Allen said he ran his company at a loss in 2025 because of tariffs. His payroll has fallen to 140 workers from a peak of 205. To get by this year, he has hiked prices by 8% to 10%, even though that might mean fewer sales.

“What’s really sad is the unintended consequences of his tariffs are hurting manufacturing in our country,” said Allen. “Unfortunately, the working-class people are getting squeezed.”

Manufacturing jobs have declined during Trump’s first year back

Trump’s core rationale for tariffs has been that they would force more factories to open in the U.S. and would generate enough revenue to close federal budget deficits. But that hasn’t materialized.

Factories continue to shed workers, with 98,000 manufacturing jobs lost during Trump’s first full 12 months back in the White House. American companies that foot the bill for tariffs are now suing the Trump administration for more than $130 billion in tariff refunds. Meanwhile, the federal deficit is projected to climb over the next decade.

The White House maintains that construction spending is high, more workers are being hired to build factories, new investments are being made and labor productivity in manufacturing is increasing — which could eventually fuel a factory revival.
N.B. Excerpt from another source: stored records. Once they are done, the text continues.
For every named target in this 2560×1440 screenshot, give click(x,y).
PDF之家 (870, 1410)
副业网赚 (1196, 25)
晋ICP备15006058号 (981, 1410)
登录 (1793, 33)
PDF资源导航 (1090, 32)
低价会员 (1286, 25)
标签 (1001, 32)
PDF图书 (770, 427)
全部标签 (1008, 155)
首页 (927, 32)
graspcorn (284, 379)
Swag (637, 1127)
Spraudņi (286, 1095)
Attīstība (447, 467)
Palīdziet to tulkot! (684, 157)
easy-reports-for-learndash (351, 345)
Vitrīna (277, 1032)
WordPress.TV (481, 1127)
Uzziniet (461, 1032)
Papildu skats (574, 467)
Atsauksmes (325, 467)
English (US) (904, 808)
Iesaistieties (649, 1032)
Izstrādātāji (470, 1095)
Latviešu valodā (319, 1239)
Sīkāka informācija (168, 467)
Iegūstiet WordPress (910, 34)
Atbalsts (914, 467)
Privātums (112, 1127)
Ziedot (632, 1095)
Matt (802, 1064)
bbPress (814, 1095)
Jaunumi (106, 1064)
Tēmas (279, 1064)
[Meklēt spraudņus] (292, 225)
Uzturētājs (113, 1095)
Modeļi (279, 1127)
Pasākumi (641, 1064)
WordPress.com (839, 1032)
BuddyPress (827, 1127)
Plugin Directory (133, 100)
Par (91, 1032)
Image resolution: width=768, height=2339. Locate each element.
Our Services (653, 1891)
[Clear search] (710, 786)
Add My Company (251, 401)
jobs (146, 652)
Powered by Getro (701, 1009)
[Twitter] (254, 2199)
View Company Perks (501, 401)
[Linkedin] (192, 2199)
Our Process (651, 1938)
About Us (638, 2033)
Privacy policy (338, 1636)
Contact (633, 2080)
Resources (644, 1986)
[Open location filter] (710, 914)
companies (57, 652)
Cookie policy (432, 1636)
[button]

“It takes time to get production online, and therefore it will be some more time before we fully materialize the benefits of the president’s policies,” Pierre Yared, the acting chairman of the White House Council of Economic Advisers, said in an email.

Construction is up — but that’s due to Biden’s bill

Some of the bright spots in construction cited by the White House appear to be the result of programs launched by then-President Joe Biden, a Democrat.

Factory construction spending began to accelerate in 2022 with the anticipation of government support from Biden’s CHIPS and Science Act, which included big subsidies for computer chip plants. The law was a primary contributor to a historic surge in the annualized rate of construction spending on manufacturing facilities, said Skanda Amarnath, executive director of the economic policy group Employ America.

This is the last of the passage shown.